Top of INPUT FOR THIS TASK

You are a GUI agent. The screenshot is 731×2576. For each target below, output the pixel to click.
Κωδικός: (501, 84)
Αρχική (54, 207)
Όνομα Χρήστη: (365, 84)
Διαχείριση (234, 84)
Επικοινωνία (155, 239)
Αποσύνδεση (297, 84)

Bottom of INPUT FOR THIS TASK

* WHAT YOU NEED TO DO *
Give each entry again, spelled exactly as shown.

* SOLVED EXERCISE *
You are a GUI agent. The screenshot is 731×2576. For each target below, output the pixel to click.
Κωδικός: (501, 84)
Αρχική (54, 207)
Όνομα Χρήστη: (365, 84)
Διαχείριση (234, 84)
Επικοινωνία (155, 239)
Αποσύνδεση (297, 84)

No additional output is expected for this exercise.